De vaststelling dat een natuurlijke persoon bewust en buiten elke dwang, dit is wetens en willens, in het belang van de rechtspersoon het hem ten laste gelegde misdrijf heeft gepleegd, volstaat om hem te veroordelen zonder dat vereist is dat de rechtspersoon mee zou worden vervolgd
Bepaalde feiten, die plaatsvinden binnen de werkingssferen en het maatschappelijk bestaan van een rechtspersoon en die aldus een intrinsiek verband vertonen met de waarneming van de belangen en de verwezenlijking van de maatschappelijke doelstellingen van deze rechtspersoon, werden door de wetgever opgevat als feiten die 'tezamen', d.w.z. door meerdere personen en tezelfdertijd kunnen worden gepleegd. Tussen deze strafbare feiten bestaat een verband dat van zodanige aard is dat het aangewezen is dat, met het oog op de goede rechtsbedeling en onder het voorbehoud van de eerbiediging van het recht van verdediging, de zaken samen en door dezelfde rechter worden beslist, derwijze dat deze laatste alle aspecten van de feiten, de regelmatigheid van de bewijzen en de schuld van de vervolgde person(en) kan beoordelen.
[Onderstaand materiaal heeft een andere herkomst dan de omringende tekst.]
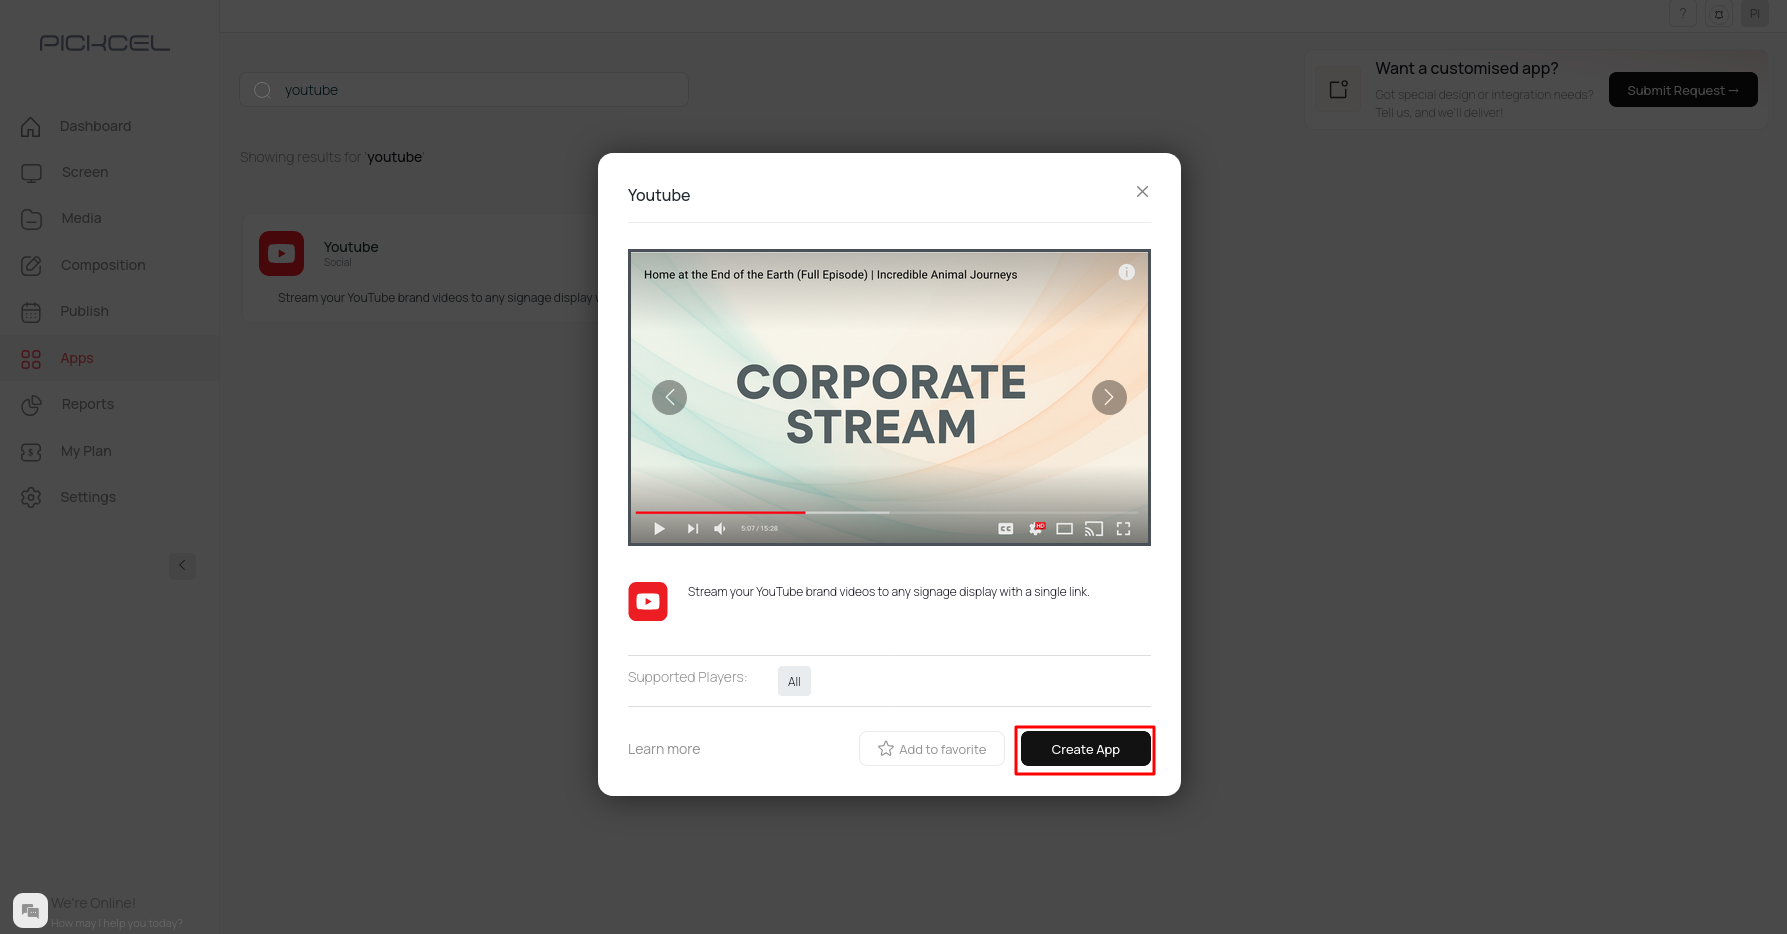Open the Learn more link
This screenshot has height=934, width=1787.
663,748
Volgens artikel 5 (oud) Strafwetboek is een samenlopende veroordeling van natuurlijke persoon en rechtspersoon mogelijk wanneer de natuurlijke persoon het misdrijf 'wetens en willens' gepleegd heeft. De wet bepaalt bijgevolg niet dat samenlopende veroordeling van een natuurlijke persoon en een rechtspersoon mogelijk is bij opzettelijke misdrijven. De vraag of het misdrijf 'wetens en willens' werd gepleegd, moet dan ook worden beoordeeld op basis van de aanwezigheid van opzet in de concrete geestesgesteldheid van de natuurlijke persoon."